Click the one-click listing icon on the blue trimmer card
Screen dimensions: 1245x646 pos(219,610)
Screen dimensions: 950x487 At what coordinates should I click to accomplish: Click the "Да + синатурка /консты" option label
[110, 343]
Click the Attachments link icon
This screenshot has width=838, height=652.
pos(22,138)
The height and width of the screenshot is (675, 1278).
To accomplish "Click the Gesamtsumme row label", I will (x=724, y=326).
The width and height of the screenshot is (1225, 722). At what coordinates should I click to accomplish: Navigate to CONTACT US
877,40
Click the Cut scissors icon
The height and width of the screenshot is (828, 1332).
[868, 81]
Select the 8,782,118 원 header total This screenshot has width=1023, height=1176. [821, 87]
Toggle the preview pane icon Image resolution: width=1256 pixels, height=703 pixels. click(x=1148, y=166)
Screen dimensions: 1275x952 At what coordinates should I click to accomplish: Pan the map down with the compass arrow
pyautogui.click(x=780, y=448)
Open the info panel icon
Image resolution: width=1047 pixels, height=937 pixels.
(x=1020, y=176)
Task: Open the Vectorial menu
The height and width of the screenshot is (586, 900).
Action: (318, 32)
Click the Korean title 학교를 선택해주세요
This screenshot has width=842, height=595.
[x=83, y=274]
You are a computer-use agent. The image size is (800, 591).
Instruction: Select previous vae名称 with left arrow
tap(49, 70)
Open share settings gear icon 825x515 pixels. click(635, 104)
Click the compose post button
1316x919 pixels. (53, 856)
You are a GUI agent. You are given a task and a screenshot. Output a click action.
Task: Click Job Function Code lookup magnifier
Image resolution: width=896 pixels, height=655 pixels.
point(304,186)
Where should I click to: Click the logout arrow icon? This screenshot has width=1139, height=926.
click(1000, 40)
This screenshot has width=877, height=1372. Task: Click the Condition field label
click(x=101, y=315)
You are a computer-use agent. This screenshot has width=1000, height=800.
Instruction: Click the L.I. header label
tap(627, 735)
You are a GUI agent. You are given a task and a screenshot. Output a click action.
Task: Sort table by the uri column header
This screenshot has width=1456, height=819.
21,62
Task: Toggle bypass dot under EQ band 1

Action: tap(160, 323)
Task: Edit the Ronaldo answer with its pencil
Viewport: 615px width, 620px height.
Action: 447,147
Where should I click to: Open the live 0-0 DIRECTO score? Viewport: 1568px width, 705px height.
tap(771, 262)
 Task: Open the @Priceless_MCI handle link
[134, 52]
====
> _DESCRIPTION OF THE TASK_:
Lines in the records above that carry the word "computer" are to be located and copied.

> _TASK SOLUTION_:
You are a computer-use agent. The image size is (800, 591).
You are a computer-use agent. This screenshot has width=1000, height=800.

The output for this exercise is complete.